The Spartan Test is about ruthlessly evaluating every element in your visualization to ensure it earns its place.

How to Run the Spartan Test:

Examine every part of your graphic — titles, legends, labels, gridlines, annotations. Ask yourself:

  • Does this element contribute to the insight?
  • Would the story change if I removed it?

If the answer is no, delete it. Don’t hesitate.

Keep the mantra “less is more” front and center. Every element you remove strengthens the focus of your visual and builds trust with your audience by delivering exactly what they need—and nothing they don’t.

Why It Works: Cluttered visuals can overwhelm viewers and obscure your key message. The Spartan Test ensures your graphic is clean, focused, and impossible to misinterpret.

Example: Visualize a bar graph with rigid lines, labels for each data point on every bar, a main heading, a subheading, a key, and unnecessary use of colors. If we were to remove half of these elements, would the message be easier to understand?
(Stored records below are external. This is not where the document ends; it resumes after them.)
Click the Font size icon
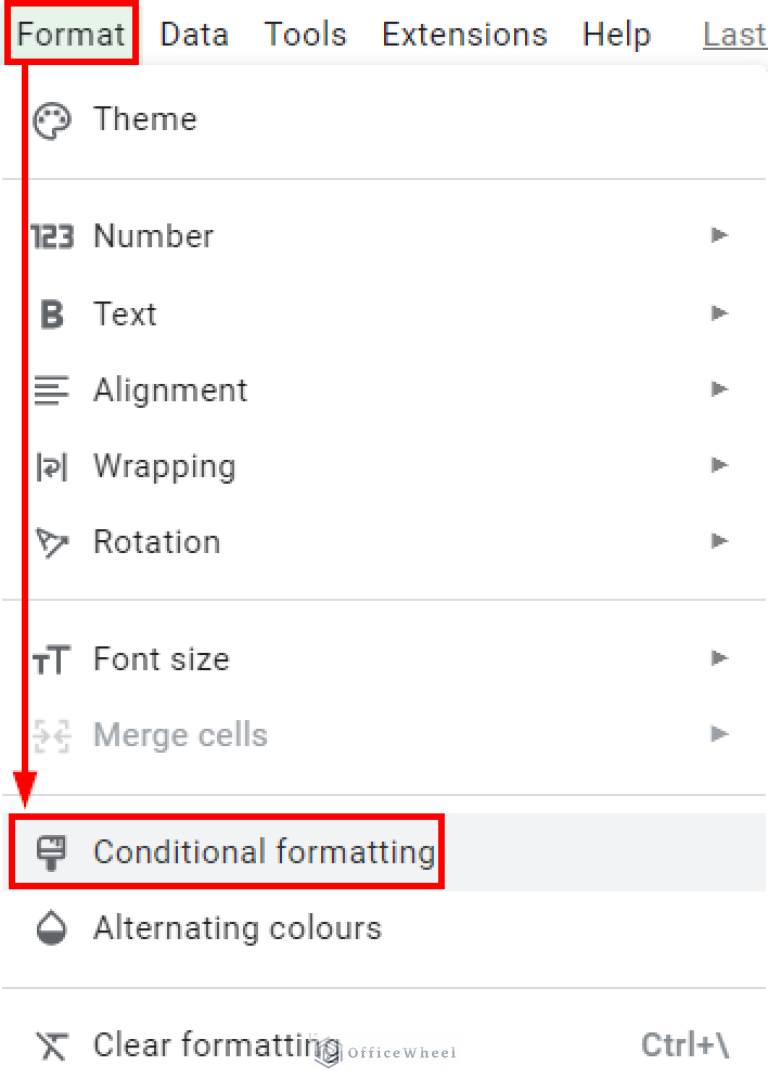(51, 659)

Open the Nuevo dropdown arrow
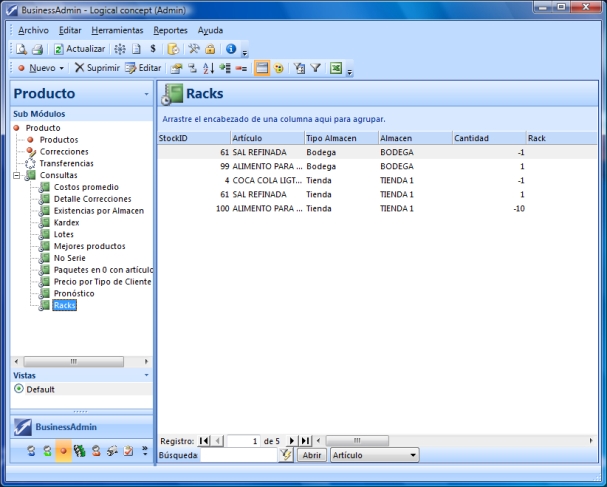[62, 68]
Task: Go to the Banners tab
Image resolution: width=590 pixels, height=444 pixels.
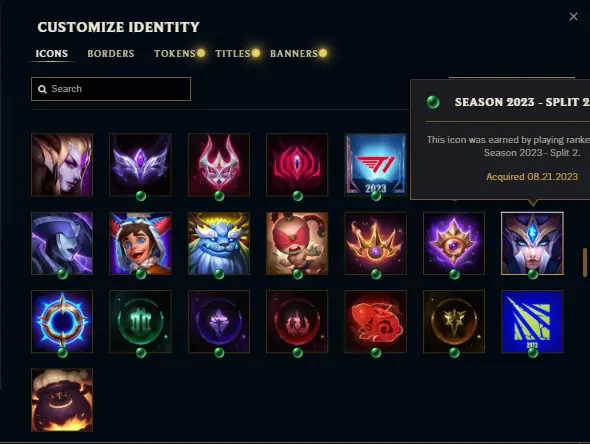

Most likely, it would.

2. The Peek Test: Direct Attention to What Matters

Your audience won’t spend hours studying your visual. In reality, you only have a few seconds to capture their attention and direct it to the most critical insight. The Peek Test ensures your visual’s use of eye-catching contrast to focus the audience’s attention aligns with your intention.

How to Run the Peek Test:

  • Step away from your graphic for a moment. If it’s on paper, turn it over; if it’s on-screen, switch to another application or take a short walk.
  • Return to the visual and give yourself just five seconds to glance at it. Ask yourself: Where is my eye drawn first?
  • Is this the insight I want my audience to focus on?

When your gaze falls on an element that doesn’t contribute to the overall message, such as an out-of-place title, a disproportionately large legend, or a distracting data point, it’s necessary to make some adjustments. Utilizing techniques like color, size, and placement can draw attention to the most important elements of your presentation

Why It Works: The human brain is wired to pay attention to contrast through preattentive attributes, like color, size, and shapes. By using the Peek Test, you can control where your audience’s attention goes.

Example: If you’re displaying a line graph that highlights quarterly sales, it’s important for the viewer’s eye to be drawn to the significant increase in Q4. If they are instead distracted by — say — a decorative background, you have missed your goal. To refocus their attention, try adjusting the use of contrast by bolding the Q4 line so it stands out more prominently.

3. The Colleague Test: The Ultimate Reality Check

Even when you think your visual is perfect, it’s easy to overlook blind spots. That’s where the Colleague Test comes in. By sharing your work with someone who has no prior knowledge about your project, you can confirm that your visual effectively conveys the intended message.

How to Run the Colleague Test: Find a colleague who hasn’t been involved in your analysis or design process. Give them minimal context — ideally none. Simply show them your visual and ask:

  • What’s the main message you see here?
  • How does the graphic support that point?
  • What questions does this graphic raise for you?

Pay close attention to their feedback. If their interpretation matches your intended message, you’ve succeeded. If not, go back and revise the visual until the takeaway is clear.

Why It Works: Your audience won’t have the same depth of knowledge you do. The Colleague Test replicates this dynamic, revealing whether your visualization is intuitive or requires further refinement.

Example: If your colleague misunderstands a pie chart showing market share — perhaps interpreting the colors as product categories rather than competitors — it’s a sign the design needs reworking.

Why These Tests Matter

A data visualization isn’t just a static graphic; it’s a living, evolving tool for communication. Running these three tests ensures your visuals aren’t just attractive but is also:

  • Refined and distraction-free (Spartan Test)
  • Using contrast in an effective way (Peek Test)
  • Understandable and clear (Colleague Test)

When your visuals pass these tests, they don’t just inform—they captivate, clarify, and inspire action.